WORK ITEM
Repeat exactly the lines that run from the one containing "The height and width of the screenshot is (578, 924)." to the end of the data, and leave out all others.

Segment Open

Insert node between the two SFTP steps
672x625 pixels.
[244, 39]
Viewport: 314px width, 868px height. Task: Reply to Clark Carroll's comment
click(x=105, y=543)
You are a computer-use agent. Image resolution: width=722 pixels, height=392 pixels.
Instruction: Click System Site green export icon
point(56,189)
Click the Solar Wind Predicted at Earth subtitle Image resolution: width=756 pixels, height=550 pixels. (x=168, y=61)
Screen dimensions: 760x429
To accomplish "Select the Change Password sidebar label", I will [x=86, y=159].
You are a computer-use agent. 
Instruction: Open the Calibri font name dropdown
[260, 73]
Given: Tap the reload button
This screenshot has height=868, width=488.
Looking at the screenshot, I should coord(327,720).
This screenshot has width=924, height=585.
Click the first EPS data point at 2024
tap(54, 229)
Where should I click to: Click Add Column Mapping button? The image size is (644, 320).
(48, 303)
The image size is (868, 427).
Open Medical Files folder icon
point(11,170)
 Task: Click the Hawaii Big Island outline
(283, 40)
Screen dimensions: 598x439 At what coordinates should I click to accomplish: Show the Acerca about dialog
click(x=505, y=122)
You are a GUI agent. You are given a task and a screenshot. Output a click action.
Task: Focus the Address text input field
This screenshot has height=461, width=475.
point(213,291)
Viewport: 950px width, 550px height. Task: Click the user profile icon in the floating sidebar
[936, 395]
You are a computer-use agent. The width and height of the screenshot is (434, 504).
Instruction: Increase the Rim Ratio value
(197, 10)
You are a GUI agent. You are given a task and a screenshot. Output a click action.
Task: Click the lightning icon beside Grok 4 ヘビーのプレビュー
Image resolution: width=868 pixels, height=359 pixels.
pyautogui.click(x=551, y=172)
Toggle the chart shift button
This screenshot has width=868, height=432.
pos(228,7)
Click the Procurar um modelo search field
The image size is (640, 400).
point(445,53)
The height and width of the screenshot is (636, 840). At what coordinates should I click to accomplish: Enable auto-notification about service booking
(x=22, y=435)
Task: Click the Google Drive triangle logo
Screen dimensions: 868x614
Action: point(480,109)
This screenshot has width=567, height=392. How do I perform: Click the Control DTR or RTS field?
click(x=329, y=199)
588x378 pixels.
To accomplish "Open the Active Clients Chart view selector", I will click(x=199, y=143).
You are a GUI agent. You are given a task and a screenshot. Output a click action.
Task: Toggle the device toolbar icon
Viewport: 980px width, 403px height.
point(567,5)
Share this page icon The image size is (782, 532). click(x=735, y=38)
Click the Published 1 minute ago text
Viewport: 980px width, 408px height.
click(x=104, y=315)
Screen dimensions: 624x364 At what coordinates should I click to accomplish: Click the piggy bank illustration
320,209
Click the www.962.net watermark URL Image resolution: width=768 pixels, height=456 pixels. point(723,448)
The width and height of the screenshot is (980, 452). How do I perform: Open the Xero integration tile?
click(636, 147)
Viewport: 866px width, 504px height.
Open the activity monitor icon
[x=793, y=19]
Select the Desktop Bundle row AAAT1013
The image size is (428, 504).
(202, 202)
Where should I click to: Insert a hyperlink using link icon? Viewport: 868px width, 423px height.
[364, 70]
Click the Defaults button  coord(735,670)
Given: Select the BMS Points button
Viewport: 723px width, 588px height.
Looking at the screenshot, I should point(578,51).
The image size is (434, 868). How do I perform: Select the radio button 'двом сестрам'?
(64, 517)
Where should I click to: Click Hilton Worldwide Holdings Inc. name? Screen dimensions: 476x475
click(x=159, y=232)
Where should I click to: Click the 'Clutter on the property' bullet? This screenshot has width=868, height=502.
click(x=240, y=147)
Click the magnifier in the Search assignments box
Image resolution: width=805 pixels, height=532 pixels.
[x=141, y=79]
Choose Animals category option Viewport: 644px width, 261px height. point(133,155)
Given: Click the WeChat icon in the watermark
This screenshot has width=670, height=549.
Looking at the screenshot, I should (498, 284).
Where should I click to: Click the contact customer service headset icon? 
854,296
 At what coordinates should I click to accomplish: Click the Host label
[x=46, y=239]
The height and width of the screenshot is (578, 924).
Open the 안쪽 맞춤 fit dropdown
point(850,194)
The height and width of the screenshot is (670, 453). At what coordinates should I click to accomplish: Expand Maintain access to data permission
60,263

Segment Closed

RESPONSE FOR THIS EXERCISE
The height and width of the screenshot is (578, 924).
Open the 안쪽 맞춤 fit dropdown
point(850,194)
The height and width of the screenshot is (670, 453). At what coordinates should I click to accomplish: Expand Maintain access to data permission
60,263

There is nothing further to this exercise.